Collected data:
=== Section Start ===
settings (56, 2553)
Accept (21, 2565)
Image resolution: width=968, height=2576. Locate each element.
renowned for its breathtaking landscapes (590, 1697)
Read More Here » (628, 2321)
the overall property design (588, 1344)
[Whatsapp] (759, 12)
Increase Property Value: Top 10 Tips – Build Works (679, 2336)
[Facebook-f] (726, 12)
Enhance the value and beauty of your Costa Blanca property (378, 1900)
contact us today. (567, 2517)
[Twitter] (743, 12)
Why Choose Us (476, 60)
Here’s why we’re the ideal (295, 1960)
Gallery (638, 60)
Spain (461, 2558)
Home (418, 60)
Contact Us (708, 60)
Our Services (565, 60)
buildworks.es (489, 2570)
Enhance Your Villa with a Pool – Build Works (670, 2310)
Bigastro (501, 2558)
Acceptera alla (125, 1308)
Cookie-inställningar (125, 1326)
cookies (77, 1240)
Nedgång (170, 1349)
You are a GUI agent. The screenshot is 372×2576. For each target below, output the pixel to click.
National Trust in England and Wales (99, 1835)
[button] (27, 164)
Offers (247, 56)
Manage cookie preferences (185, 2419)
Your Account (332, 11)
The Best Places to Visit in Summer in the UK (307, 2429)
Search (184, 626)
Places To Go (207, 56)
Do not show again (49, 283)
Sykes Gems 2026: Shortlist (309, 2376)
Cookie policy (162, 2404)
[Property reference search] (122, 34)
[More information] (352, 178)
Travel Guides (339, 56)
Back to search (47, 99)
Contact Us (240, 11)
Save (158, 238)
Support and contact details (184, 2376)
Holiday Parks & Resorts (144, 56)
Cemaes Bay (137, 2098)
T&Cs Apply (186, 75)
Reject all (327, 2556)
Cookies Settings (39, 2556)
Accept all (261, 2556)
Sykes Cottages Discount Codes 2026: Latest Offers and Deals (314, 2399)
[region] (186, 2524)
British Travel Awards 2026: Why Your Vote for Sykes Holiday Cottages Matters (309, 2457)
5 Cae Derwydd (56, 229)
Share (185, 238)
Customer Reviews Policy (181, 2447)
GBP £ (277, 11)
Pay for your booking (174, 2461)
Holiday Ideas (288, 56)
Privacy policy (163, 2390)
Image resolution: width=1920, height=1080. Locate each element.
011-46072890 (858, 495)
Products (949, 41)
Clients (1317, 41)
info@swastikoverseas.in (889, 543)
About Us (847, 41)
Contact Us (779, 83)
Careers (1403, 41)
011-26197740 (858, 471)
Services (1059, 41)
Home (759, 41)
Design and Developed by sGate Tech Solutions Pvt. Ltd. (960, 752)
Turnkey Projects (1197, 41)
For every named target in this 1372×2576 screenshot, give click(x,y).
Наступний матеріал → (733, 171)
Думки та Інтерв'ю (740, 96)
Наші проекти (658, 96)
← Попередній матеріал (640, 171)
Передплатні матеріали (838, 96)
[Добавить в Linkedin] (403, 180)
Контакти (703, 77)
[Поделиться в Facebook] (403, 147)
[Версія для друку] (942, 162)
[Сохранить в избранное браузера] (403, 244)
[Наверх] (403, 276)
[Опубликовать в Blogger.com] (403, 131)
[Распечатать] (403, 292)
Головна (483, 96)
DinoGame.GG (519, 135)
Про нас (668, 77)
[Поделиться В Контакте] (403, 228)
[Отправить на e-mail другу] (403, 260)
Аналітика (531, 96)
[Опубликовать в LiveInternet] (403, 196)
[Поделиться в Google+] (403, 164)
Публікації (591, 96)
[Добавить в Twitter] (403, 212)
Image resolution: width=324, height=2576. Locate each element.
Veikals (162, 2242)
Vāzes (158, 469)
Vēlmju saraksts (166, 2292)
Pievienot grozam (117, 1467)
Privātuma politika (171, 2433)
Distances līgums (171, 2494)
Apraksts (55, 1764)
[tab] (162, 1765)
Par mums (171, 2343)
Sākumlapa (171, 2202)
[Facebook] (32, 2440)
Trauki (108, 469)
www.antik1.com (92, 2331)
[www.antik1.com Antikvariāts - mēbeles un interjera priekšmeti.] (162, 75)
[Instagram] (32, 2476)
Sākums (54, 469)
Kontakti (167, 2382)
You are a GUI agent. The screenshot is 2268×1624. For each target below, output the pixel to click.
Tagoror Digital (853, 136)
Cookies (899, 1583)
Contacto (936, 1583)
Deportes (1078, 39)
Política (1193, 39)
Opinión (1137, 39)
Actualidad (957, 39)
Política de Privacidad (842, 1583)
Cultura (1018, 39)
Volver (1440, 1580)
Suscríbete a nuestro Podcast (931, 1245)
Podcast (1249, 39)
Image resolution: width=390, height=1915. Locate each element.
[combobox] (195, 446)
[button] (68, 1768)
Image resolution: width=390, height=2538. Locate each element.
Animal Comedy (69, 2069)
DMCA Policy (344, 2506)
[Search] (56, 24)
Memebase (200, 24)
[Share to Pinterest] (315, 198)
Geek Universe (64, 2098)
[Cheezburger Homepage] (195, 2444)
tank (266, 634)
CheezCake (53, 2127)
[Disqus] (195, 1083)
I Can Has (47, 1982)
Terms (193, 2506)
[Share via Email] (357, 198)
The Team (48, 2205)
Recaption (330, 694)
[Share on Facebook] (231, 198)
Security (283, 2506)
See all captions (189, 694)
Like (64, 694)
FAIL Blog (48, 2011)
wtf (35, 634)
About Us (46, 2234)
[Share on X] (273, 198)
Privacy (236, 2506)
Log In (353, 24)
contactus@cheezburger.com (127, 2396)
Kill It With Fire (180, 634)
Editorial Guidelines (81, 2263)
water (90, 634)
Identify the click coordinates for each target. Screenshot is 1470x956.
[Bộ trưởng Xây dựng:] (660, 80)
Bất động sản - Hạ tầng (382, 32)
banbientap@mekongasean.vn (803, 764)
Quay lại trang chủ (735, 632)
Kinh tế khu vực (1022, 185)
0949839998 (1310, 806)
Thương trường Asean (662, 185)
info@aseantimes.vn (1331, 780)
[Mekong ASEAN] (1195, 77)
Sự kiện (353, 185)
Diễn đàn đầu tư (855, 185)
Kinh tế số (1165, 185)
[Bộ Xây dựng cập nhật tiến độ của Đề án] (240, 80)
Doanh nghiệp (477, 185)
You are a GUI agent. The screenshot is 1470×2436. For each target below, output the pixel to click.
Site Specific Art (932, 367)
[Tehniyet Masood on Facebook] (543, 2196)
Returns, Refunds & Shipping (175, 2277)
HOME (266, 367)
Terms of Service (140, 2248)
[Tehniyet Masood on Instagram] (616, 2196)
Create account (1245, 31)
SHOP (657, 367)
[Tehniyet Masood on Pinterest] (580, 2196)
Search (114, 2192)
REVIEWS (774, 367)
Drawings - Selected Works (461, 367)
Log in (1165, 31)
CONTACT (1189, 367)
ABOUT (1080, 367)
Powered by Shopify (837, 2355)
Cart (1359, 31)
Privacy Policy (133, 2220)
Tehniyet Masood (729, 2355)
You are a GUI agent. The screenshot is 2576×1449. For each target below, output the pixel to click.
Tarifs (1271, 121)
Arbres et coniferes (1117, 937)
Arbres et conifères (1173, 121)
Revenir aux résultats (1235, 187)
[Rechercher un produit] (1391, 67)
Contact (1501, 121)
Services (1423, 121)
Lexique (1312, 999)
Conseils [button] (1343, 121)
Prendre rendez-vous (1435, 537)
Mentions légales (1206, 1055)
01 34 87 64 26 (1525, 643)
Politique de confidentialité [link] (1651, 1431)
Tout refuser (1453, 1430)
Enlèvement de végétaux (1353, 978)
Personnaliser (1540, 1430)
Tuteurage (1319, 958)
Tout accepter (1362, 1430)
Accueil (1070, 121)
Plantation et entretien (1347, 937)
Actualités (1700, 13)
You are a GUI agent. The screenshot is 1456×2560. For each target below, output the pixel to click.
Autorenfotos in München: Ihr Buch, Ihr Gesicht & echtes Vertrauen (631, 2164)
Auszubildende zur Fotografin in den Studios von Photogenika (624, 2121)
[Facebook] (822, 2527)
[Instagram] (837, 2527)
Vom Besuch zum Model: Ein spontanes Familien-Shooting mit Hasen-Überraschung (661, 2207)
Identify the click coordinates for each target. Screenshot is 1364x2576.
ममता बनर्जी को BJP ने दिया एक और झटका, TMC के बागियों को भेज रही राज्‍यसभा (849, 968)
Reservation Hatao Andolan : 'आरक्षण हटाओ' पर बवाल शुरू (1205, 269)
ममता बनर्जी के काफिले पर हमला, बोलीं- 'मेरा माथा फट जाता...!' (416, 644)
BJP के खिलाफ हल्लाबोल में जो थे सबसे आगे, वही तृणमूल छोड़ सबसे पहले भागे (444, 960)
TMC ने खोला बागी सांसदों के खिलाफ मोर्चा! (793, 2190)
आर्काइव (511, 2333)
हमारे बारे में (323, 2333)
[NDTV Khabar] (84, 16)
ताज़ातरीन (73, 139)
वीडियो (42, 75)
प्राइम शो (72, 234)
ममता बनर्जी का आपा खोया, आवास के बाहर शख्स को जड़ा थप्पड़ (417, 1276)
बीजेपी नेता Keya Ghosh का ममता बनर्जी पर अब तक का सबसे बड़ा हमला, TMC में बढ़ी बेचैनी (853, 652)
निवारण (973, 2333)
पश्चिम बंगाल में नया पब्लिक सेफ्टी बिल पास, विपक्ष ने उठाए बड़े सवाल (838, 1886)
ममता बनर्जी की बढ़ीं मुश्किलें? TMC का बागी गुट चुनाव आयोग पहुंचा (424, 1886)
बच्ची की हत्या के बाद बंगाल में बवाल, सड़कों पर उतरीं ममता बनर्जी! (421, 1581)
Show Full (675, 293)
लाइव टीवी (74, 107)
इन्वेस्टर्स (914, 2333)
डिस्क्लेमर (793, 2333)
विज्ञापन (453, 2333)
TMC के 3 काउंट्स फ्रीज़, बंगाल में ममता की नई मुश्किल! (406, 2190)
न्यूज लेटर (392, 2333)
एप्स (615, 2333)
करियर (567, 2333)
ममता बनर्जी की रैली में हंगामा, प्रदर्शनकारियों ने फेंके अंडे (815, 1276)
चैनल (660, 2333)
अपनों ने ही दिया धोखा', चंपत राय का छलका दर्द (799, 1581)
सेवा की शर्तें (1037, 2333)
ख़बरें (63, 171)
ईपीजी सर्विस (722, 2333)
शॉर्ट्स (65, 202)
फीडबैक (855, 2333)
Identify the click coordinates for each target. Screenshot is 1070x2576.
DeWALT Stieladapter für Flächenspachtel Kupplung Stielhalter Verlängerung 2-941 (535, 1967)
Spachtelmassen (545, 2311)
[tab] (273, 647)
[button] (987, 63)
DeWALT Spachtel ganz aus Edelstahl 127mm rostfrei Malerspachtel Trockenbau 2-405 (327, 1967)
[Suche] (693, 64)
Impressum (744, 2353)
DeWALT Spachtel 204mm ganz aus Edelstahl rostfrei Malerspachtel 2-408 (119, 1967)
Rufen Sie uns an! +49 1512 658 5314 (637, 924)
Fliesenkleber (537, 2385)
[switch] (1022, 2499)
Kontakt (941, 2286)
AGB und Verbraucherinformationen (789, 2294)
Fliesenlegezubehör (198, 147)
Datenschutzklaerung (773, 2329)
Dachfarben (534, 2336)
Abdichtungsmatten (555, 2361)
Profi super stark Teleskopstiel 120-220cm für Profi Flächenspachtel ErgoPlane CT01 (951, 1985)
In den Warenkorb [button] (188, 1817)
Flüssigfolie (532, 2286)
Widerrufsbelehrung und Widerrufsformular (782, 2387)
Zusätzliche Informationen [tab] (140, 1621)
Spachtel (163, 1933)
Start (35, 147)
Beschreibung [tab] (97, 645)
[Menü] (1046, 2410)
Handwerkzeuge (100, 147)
=== Section End ===
**How to complete this task:** Write out a verbatim copy of the data, beginning with its first line and ending with the line that contains "buildworks.es (489, 2570)".

**Response to the exercise:**
settings (56, 2553)
Accept (21, 2565)
Image resolution: width=968, height=2576. Locate each element.
renowned for its breathtaking landscapes (590, 1697)
Read More Here » (628, 2321)
the overall property design (588, 1344)
[Whatsapp] (759, 12)
Increase Property Value: Top 10 Tips – Build Works (679, 2336)
[Facebook-f] (726, 12)
Enhance the value and beauty of your Costa Blanca property (378, 1900)
contact us today. (567, 2517)
[Twitter] (743, 12)
Why Choose Us (476, 60)
Here’s why we’re the ideal (295, 1960)
Gallery (638, 60)
Spain (461, 2558)
Home (418, 60)
Contact Us (708, 60)
Our Services (565, 60)
buildworks.es (489, 2570)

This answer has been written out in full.